Work request: Scan the entries line by line and return those with "will".

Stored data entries
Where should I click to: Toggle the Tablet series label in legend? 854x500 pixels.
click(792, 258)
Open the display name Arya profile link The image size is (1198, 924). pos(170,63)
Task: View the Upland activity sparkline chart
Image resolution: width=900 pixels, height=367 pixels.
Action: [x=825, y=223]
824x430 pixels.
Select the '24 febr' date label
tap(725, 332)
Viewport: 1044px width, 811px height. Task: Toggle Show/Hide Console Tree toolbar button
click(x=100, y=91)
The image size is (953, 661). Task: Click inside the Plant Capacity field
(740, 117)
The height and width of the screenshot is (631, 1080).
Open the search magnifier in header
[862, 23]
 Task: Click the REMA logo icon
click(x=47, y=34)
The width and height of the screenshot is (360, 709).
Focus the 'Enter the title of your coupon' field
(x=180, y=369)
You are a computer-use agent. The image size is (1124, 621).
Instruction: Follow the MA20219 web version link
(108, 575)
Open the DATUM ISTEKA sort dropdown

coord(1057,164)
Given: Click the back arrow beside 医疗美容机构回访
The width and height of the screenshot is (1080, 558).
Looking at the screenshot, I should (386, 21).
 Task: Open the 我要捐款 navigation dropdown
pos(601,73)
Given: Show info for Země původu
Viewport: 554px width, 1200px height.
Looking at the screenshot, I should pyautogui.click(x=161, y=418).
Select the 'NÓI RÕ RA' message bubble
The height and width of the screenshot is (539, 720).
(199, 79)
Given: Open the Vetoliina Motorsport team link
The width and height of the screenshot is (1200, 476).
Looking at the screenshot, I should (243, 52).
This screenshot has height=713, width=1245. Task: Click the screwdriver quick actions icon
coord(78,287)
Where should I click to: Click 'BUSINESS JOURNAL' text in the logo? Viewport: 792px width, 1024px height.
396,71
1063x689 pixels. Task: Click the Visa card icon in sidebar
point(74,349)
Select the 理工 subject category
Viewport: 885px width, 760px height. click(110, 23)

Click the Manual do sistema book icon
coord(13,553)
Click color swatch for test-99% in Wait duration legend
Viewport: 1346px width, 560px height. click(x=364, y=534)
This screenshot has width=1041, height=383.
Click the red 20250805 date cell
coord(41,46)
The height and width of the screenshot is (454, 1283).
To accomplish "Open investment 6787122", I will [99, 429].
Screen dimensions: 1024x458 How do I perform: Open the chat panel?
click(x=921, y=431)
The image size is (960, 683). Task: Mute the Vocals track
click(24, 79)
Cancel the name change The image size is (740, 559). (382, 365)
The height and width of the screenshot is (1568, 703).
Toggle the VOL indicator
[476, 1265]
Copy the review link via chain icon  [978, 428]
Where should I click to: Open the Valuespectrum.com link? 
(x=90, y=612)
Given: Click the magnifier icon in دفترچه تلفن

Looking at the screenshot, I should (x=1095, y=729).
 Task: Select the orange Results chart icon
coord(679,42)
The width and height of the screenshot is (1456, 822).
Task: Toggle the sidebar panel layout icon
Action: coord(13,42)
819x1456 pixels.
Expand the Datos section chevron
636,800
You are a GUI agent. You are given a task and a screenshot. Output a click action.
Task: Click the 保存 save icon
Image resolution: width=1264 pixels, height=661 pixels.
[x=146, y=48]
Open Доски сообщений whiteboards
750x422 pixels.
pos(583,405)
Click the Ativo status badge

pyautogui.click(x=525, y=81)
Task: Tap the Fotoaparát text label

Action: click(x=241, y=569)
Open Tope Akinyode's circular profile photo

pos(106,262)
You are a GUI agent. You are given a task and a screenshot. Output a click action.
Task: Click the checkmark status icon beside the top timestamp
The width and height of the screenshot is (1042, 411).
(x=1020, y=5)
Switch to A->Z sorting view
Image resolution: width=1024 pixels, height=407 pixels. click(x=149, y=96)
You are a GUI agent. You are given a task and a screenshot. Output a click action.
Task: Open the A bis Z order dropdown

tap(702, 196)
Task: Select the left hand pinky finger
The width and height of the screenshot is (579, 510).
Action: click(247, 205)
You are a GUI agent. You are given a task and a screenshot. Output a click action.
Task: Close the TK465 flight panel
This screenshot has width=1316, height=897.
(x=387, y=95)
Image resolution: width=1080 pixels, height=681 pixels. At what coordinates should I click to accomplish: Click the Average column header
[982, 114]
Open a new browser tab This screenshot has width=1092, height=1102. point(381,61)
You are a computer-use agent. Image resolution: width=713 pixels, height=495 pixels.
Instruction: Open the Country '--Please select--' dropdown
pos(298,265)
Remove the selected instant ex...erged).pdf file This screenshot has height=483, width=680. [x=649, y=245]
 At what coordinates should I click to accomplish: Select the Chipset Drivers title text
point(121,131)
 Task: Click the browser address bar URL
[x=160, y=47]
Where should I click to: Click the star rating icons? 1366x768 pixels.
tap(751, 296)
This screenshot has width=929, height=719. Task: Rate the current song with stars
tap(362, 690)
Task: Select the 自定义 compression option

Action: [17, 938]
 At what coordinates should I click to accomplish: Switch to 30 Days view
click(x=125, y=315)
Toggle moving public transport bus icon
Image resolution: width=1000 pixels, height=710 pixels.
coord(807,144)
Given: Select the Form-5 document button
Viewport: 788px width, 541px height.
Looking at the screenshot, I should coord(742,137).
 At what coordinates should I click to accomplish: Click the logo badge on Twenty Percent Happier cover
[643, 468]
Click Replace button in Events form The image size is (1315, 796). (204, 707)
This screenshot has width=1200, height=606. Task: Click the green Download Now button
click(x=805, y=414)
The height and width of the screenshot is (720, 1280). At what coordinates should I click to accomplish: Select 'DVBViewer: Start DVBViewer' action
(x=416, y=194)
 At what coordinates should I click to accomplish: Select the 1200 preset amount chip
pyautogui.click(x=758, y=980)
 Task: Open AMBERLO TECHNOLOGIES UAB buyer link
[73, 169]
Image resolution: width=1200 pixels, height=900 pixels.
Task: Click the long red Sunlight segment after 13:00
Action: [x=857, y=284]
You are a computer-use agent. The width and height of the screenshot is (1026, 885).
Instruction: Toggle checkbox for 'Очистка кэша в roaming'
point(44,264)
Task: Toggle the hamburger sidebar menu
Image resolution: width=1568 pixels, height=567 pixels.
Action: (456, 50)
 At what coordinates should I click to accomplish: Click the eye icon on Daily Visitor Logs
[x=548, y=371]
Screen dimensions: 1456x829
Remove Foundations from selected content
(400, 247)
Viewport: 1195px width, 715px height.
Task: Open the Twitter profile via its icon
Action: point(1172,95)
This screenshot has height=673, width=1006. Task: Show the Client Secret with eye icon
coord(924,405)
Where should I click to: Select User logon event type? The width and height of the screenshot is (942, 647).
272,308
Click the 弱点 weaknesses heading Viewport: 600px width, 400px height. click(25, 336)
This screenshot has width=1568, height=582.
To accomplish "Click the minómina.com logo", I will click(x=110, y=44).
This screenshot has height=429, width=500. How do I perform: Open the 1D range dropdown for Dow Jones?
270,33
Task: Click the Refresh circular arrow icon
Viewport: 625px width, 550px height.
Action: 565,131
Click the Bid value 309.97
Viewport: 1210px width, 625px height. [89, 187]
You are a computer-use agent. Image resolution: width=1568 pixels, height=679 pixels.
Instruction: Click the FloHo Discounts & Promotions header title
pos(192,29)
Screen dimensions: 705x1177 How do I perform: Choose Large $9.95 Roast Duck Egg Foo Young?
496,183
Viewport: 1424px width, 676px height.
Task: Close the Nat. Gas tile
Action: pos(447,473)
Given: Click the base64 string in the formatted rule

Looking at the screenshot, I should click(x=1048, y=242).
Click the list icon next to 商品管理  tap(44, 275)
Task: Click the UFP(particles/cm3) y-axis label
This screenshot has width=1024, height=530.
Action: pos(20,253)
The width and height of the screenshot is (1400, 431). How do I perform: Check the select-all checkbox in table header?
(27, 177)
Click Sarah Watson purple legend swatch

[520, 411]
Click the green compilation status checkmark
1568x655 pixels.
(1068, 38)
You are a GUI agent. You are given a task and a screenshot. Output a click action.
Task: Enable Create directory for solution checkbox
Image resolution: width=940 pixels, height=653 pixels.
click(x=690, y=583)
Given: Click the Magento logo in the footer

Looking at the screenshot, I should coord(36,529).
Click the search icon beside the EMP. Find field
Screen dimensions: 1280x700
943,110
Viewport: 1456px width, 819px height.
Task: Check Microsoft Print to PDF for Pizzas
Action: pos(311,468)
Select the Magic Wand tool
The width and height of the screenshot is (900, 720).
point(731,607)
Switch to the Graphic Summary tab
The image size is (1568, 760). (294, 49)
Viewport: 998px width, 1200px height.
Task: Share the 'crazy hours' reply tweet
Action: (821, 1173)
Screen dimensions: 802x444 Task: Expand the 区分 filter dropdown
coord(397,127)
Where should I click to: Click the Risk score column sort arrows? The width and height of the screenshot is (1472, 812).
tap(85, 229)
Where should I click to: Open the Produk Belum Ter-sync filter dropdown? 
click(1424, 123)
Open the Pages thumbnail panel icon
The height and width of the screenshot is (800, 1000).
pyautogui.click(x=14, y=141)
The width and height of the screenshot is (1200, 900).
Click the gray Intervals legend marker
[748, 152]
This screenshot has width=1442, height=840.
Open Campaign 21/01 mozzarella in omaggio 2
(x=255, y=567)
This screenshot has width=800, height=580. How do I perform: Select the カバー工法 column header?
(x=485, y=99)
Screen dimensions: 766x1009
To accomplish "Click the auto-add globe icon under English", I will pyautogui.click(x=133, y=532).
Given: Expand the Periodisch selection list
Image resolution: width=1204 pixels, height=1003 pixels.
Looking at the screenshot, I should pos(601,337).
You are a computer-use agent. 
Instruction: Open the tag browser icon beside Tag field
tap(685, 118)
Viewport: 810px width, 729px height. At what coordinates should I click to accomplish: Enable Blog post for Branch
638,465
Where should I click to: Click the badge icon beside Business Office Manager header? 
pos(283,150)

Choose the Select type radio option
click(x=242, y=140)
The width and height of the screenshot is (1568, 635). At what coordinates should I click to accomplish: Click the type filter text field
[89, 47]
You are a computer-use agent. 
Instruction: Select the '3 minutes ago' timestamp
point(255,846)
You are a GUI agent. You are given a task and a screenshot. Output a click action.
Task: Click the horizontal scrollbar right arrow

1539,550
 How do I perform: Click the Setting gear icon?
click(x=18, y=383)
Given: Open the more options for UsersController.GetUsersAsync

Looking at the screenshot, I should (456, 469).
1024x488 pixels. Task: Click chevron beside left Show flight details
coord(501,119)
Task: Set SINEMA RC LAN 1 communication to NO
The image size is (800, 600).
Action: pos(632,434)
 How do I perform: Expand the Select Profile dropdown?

Written answer:
To accomplish "Open investment 6787122", I will [99, 429].
To accomplish "Click the minómina.com logo", I will click(x=110, y=44).
To accomplish "Click the auto-add globe icon under English", I will pyautogui.click(x=133, y=532).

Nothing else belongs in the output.